The Davis school board faced another standing-room-only audience Thursday night as the trustees adopted several budget deficit-driven decisions they said they would prefer not to make.

Among those present were a large contingent of teachers who are unhappy at the prospect of smaller paychecks and bigger class sizes.

The teachers are in the midst of contract negotiations with the school district, a situation to which Davis Teachers Association president Gail Mitchell alluded in her comments.

“Two weeks ago, the (school) board asked us to consider a 5.5 percent permanent, ongoing pay cut,” she said. “What I hear from teacher after teacher, at site after site, is: ‘I can’t afford to see my paycheck shrink any further.’ ”

She warned that some teachers would need to move out of town or take a child out of college if the pay cut is adopted.

Teacher Rusi Gustafson, who has a kindergarten class at Birch Lane Elementary, said that “three weeks ago, we were warned to expect a total of 31 students in each of our classes next year,” and he noted that four years ago, kindergarten class size was 20 students.

Gustafson protested “this board’s intention to recompense us for this 50 percent increase in class size … with a 5.5 percent pay cut.” He warned that teachers are reaching “a breaking point.”

Tim Fahlen, a teacher at Emerson Junior High, worried about the reduction in hours for vice principals at the district’s three junior high schools.

“Schools will always be in crisis mode,” Fahlen warned. “A vice principal’s tasks are gi-normous. … How are problems going to be handled if the principal is gone, or not available?”

Marla Cook, a sixth-grade teacher at Willett Elementary, called for “a freeze on spending … no new reading series, no new language programs to replace ones that work,” and “no new computers, even.” She called on all district employees to consider a 1 percent pay cut.

In contrast to the April 19 school board meeting, some teachers praised Winfred Roberson on Thursday night. Last month, teachers protested a clause in Roberson’s new contract, under which the school district would reimburse him about $15,000 a year for tuition as he participates in a three-year doctoral program.

A few days later, Roberson quietly sent an email to teachers saying “I regret that the tuition reimbursement has become a distraction in the workplace. … I will not accept reimbursement for tuition costs.”

On Thursday, Roberson got credit for taking “the first step by declining to have his education subsidized (by the district),” as one teacher put it.

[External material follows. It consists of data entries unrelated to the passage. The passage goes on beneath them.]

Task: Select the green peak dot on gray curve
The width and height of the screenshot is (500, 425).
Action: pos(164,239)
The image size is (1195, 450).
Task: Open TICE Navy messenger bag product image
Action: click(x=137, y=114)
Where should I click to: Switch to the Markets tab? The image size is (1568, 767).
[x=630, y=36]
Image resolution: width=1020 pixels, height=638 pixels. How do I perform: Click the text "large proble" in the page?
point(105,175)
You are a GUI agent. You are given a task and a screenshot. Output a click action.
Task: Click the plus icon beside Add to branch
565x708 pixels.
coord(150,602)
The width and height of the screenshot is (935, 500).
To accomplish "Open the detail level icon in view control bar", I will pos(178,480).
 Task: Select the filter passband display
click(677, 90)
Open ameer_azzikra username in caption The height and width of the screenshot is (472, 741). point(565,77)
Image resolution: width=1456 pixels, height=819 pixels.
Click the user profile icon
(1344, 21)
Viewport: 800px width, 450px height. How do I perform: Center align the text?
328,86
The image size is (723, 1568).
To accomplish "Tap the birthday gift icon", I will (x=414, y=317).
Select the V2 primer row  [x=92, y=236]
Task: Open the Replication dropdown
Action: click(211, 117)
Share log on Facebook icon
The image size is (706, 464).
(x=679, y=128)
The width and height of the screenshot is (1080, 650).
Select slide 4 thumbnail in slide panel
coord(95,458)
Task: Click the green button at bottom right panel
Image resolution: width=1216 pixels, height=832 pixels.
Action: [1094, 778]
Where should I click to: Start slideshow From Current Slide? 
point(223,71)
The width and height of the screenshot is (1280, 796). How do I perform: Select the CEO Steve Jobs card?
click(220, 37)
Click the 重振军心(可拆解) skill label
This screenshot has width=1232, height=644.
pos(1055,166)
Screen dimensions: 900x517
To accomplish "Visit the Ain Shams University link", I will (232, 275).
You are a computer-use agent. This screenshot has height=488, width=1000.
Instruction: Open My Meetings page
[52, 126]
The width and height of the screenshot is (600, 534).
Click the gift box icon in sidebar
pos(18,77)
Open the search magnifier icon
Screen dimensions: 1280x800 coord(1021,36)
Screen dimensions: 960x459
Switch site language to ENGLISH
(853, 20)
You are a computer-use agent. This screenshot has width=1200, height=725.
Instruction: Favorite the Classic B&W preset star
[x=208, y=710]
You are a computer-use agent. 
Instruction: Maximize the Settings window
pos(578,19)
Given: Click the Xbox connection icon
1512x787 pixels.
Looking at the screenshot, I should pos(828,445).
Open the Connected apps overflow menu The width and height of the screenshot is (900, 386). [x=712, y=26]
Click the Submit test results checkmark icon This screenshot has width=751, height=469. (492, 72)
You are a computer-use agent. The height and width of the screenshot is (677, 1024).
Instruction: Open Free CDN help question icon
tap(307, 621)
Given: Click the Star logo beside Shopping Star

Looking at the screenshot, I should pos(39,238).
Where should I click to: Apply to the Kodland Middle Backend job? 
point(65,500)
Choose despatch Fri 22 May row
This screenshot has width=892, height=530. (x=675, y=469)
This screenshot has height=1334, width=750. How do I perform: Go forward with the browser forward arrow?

While negotiations between the teachers union and the district are rocky on some issues, a tentative agreement was announced Thursday with the district’s other bargaining unit. Assistant Superintendent Matt Best and Jim Herrington, president of the California School Employees Association local — representing custodial and maintenance workers, secretaries and others — said the tentative agreement includes two furlough days for CSEA members in the coming school year.

About four layoff notices to CSEA members will be rescinded as a result, but several other employees will still be pink-slipped under a pair of resolutions that the school board approved Thursday night.

Trustees also approved final layoff notices for teachers and other staffers who had received preliminary layoff notices in March. Those job eliminations will reduce the district’s $3.5 million budget deficit by about $2.5 million. The staffing reduction also will swell class sizes throughout the district.

“I don’t want to vote for this,” said trustee Gina Daleiden, but she noted with dismay that the alternatives were even worse. “We could close two schools, and may get close to saving $1 million.”

Associate Superintendent Bruce Colby told the trustees that the district’s fiscal reserves have dwindled after years of budget reductions by the state.

“We are running low on cash and if we are not extremely careful, we will run out of cash and go bankrupt,” he warned.

Colby cited a letter from the Yolo County Office of Education, which reviews local school district budgets, noting that if the Davis district doesn’t make $3 million or more in budget reductions, “the district would have a qualified or possibly negative budget certification,” which could result in the state appointing a trustee to assume control of major budget decisions.